L'autre visage de Jean-Pierre Raffarin

Le Premier ministre a décidé, le 12 février, au risque d’écorner son image d’homme de consensus, de faire passer en force sa réforme sur les modes de scrutins régionaux et européens - soutenue uniquement par l’UMP et rejetée par les autres partis politiques - en recourant à une arme inusitée depuis 1996, l’article 49-3 de la Constitution.
C’est la première épreuve politique pour Jean-Pierre Raffarin. Mercredi, à l’Assemblée nationale, l’hôte de Matignon a annoncé qu’il engageait la responsabilité de son gouvernement sur ce texte en application de l’article 49-3 de la Constitution comme le Conseil des ministres l’y avait autorisé, le matin-même. C’est la première fois en sept ans qu’un gouvernement utilise cette procédure pour faire adopter un projet de loi sans débat parlementaire. Alain Juppé avait été le dernier Premier ministre à recourir à cet article, le 26 juin 1996 sur la réforme du statut de France Télécom.

Lors des questions d’actualité, en réponse au président du groupe UMP Jacques Barrot, Jean-Pierre Raffarin a justifié sa décision par les 12 000 amendements et multiples recours à la procédure déposés par l’opposition et l’UDF. «Je ne m’attendais pas à tant d’obstruction (…) J’ai été très surpris de voir combien quelquefois ici l’obstruction tournait en désordre», a déclaré le Premier ministre selon qui le ministre de l’Intérieur qui défend ce texte aurait dû bloquer «170 journées» pour mener à terme le débat dans ces conditions. «J’ai besoin de Nicolas Sarkozy pour la sécurité, pour la lutte contre la délinquance, pour la lutte contre le terrorisme», a-t-il ajouté.

Vote de la motion de censure le 15 février

Placé sous le feu des questions, Jean-Pierre Raffarin a donc tenté de se justifier en estimant que sa démarche visait à contrecarrer l’obstruction orchestrée par l’opposition. «Le Parlement, c’est le débat pas le désordre» déclare-t-il tout en affirmant en son «âme et conscience» que sa réforme était «équilibrée» et marquée par le souci de «stabilité» et de «clarté». Le chef du gouvernement a ensuite laissé Jean-François Copé, le porte-parole du gouvernement répondre à François Bayrou. Une position qui n’a pas manqué d’apparaître, du moins pour ses détracteurs, comme une touche de mépris. Le dirigeant de l’UDF reproche notamment au gouvernement «d’introduire un projet de division qui oppose un parti seul, même s’il est majoritaire, à tous les autres partis du champ démocratique». «Est-ce que vous trouvez que c’est civique ? Est-ce que vous trouvez que c’est juste ?», a-t-il lancé à l’adresse de Jean-Pierre Raffarin, dans l’hémicycle.

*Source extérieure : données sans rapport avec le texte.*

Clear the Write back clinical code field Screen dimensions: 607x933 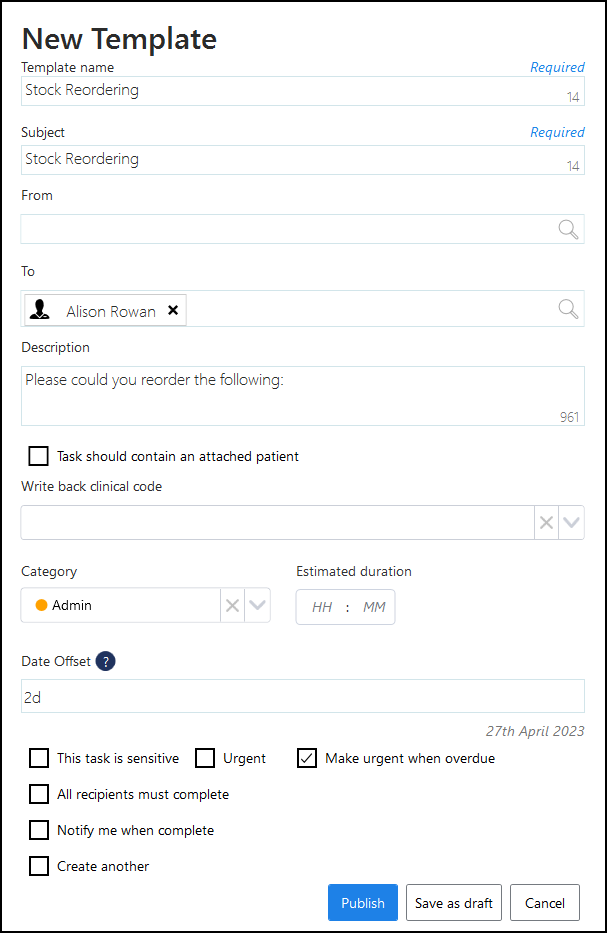[546, 522]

Les groupes socialistes et communistes ont déposé une motion de censure en réponse à la décision du Premier ministre d’engager la responsabilité de son gouvernement. Cette motion sera examinée par les députés le 15 février. Cependant, elle n’a aucune chance d’être adoptée, le groupe UMP détenant à lui seul la majorité absolue et le groupe UDF, hostile à la réforme, ayant décidé de ne pas la voter. Invité de RFI, Jean-Marc Ayrault, président du groupe PS à l’Assemblée, a globalement estimé que le gouvernement s’était «pris les pieds dans le tapis : il n’arrête pas d’invoquer l’esprit de mai, mais l’esprit de mai, ce n’est pas de passer en force». «Après votre simulacre de consultation avec les formations politiques, vous proposez un texte inique qui n’a aucune justification si ce n’est l’intérêt partisan de l’UMP», a considéré le député communiste Jacques Brunhes. Quant à Hervé Morin, président du groupe centriste, il a affirmé que Jean-Pierre Raffarin avait «montré un autre visage à l’égard de François Bayrou. Nous ne l’oublierons pas».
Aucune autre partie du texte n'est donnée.